Implementation:Huggingface Transformers Model Generate
| Knowledge Sources | |
|---|---|
| Domains | Model_Optimization, Quantization, Inference, Text_Generation |
| Last Updated | 2026-02-13 00:00 GMT |
Overview
Concrete API for generating text sequences from a language model (including quantized models) provided by Hugging Face Transformers.
Description
The generate() method is defined on GenerationMixin (in generation/utils.py, line 2266) and inherited by all model classes that support text generation, including AutoModelForCausalLM. It implements the full autoregressive decoding pipeline: input preparation, generation mode selection, logits processing, token sampling or beam search, and stopping criteria evaluation.
When called on a quantized model, generate() works transparently: the quantized layers handle dequantization internally during each forward() call.
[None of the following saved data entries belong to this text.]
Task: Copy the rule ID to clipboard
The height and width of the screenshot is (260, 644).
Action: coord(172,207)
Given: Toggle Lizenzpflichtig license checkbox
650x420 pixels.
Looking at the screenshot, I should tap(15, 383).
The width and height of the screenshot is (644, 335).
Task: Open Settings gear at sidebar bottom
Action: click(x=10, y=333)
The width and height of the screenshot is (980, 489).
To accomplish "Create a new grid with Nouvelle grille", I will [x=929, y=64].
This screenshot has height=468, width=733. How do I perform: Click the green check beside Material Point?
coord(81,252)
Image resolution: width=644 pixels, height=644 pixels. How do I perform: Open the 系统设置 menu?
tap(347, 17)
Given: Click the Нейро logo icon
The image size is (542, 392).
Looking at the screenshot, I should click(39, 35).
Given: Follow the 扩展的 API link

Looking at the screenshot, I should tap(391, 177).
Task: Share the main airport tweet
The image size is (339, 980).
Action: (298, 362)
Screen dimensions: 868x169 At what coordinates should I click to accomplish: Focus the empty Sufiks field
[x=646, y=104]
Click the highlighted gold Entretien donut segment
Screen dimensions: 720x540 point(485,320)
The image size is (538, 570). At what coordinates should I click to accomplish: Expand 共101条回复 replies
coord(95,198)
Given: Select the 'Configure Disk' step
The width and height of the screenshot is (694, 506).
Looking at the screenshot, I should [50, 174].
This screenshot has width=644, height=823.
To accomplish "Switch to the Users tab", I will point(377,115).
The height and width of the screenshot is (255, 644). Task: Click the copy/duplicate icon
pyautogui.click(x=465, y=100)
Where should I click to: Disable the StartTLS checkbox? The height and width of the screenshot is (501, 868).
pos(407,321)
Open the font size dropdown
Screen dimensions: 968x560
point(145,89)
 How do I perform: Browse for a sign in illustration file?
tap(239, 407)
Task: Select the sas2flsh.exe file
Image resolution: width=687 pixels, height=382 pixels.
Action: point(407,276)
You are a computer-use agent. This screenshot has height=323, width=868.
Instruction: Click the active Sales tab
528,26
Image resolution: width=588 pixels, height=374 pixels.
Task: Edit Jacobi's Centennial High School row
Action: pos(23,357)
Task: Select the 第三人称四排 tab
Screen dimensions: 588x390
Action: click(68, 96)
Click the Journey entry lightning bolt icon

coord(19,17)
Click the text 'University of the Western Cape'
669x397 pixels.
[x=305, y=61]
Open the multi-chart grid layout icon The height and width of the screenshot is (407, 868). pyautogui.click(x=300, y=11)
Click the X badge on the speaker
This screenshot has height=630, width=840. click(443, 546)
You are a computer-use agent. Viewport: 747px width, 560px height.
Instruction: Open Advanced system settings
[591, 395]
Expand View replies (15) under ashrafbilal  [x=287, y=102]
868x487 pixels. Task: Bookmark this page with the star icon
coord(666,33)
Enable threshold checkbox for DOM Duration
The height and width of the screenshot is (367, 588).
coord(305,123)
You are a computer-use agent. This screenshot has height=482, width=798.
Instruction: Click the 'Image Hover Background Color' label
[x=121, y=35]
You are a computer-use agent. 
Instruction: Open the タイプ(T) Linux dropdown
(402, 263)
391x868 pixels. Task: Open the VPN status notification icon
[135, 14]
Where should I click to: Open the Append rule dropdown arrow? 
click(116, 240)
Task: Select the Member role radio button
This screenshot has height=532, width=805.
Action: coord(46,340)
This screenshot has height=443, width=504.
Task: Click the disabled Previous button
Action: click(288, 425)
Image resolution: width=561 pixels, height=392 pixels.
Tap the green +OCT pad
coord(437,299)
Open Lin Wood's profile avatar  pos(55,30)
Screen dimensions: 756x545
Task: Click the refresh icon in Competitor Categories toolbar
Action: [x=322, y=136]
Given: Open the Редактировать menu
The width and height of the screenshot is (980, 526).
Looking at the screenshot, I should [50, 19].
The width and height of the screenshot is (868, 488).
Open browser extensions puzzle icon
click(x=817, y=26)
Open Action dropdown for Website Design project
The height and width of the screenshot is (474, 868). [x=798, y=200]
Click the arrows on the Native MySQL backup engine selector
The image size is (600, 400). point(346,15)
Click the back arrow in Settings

The method supports multiple generation modes dispatched via GenerationMode:
- SAMPLE / GREEDY_SEARCH -- Standard autoregressive decoding (greedy or with sampling).
- BEAM_SEARCH / BEAM_SAMPLE -- Beam-based decoding with optional sampling.
- ASSISTED_GENERATION -- Speculative decoding with a draft model.
The method accepts generation parameters either through a GenerationConfig object or as keyword arguments that override the config. Key sampling parameters include temperature, top_k, top_p, do_sample, and max_new_tokens.
Usage
Use this API for any text generation task after loading a model (quantized or otherwise). It is the standard entry point for inference with transformer language models.
Code Reference
Source Location
- Repository: transformers
- File:
src/transformers/generation/utils.py(line 2266)
Signature
class GenerationMixin:
def generate(
self,
inputs: torch.Tensor | None = None,
generation_config: GenerationConfig | None = None,
logits_processor: LogitsProcessorList | None = None,
stopping_criteria: StoppingCriteriaList | None = None,
prefix_allowed_tokens_fn: Callable[[int, torch.Tensor], list[int]] | None = None,
synced_gpus: bool | None = None,
assistant_model: PreTrainedModel | None = None,
streamer: BaseStreamer | None = None,
negative_prompt_ids: torch.Tensor | None = None,
negative_prompt_attention_mask: torch.Tensor | None = None,
custom_generate: str | Callable | None = None,
**kwargs,
) -> GenerateOutput | torch.LongTensor: ...
Import
# generate() is a method on model instances, not imported directly
from transformers import AutoModelForCausalLM, AutoTokenizer
model = AutoModelForCausalLM.from_pretrained(...)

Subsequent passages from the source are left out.